Erdenmenschen weggetreten

  • Artist: Rocket Freudental
  • Album: Erdenmenschen weggetreten
  • Label:
  • Release: 2020-10-16
  • Medium:
  • Bewertung:2+

„Ich bin ein Urgestein und ich sinke auf den Grund, ich mach noch ein paar Japser und dann sterb ich wie ein Hund.“

Von wegen. Rocket Freudental erheben sich mit „Erdenmenschen weggetreten“ (Treibender Teppich Records) wie Phoenix aus der Asche. Seit neun Jahren mal wieder ein Album, und dann noch zufällig passend zur Krise. „Überlasst das den Experten – achso, ich bin ja der Experte! Jemand muss schließlich entscheiden im Namen der Allokation.“ („Yogalehrer“) Nein, keine Platte, die aus Mangel an Alternativen in der Quarantäne entstanden ist. Jahre lang gereift vielmehr und doch passgenau mitten ins schwere Jahr 2020 entlassen.

„Das schlaffe Metronom, du bist das tanzende Mittelmaß. Du kannst saufen, was du willst, bleibst die 0,5 im Literglas.“

Rocket Freudental, sprich André Möhl und Robert Steng, begegnen dem mit einem minimalistischen Soundgewimmel. Sie praktizieren Punk im ursprünglichsten Sinne des Wortes, bis daraus Avatngarde wird. Dazwischen blitzen Funken von 50er-Jahre-Rock’n’Roll und Garagen-Rock auf, wird auch vor einer Bluegrass-Mundharmonika oder Indigo-Flöte nicht zurückgeschreckt. Den Oberbau bilden Elektronikspielereien, und nicht nur die hat sich das Duo bei den Goldenen Zitronen abgeguckt.
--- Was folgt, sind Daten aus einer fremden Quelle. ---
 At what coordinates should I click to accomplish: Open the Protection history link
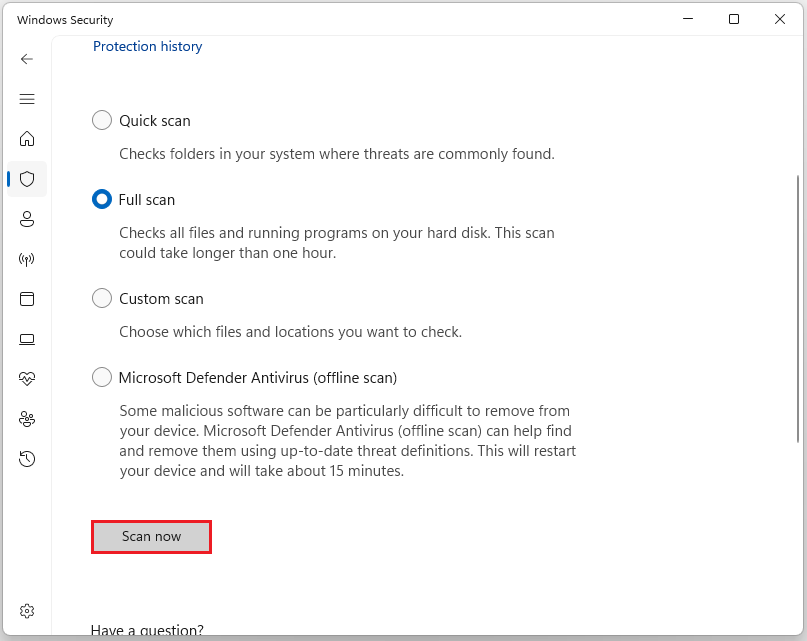point(148,46)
„Aus dem Samen dieser Früchte wächst ein neues Leben, und daraus wird der Leim gekocht, an dem wir später kleben.“

Entfaltet so mancher Song des Albums einen vorsichtigen melodiösen Charme, triefen die Texte hingegen vor Sarkasmus und stoßen mit Wonne vor den Kopf. Unbarmherzig und übersäuert geht es gegen den Bildungsbürger-Dödel, wie er in „Blaue Daumen“ so hübsch benannt wird. Oder eben die Yogalehrer. Die beiden Stuttgarter strecken die Faust aus und drehen sich mit geschlossenen Augen und hohem Tempo im Kreis. Teilen aus, ohne Unterschiede zu machen.

„Eine Hackfresse mehr im Meer der Gesichtsbaracken.“

André Möhl ist auf seine Art poetisch. Und absolut auf verbalen Krawall gebürstet. Er lässt raus, was raus muss, und wofür sich der Großteil von uns als zu anständig fühlt. Auch wenn ihm oft mit klammheimlicher Freude zuzustimmen ist, ist das alles doch starker Tobak. Und erschöpft den Hörer. Wie das eben nunmal ist, wenn ganz tief im Inneren gewühlt und alles von Grund auf umgekrempelt wird. Ist das noch Musik? „Erdenmenschen weggetreten“ ist eine intellektuelle Herausforderung. Macht euch auf was gefasst.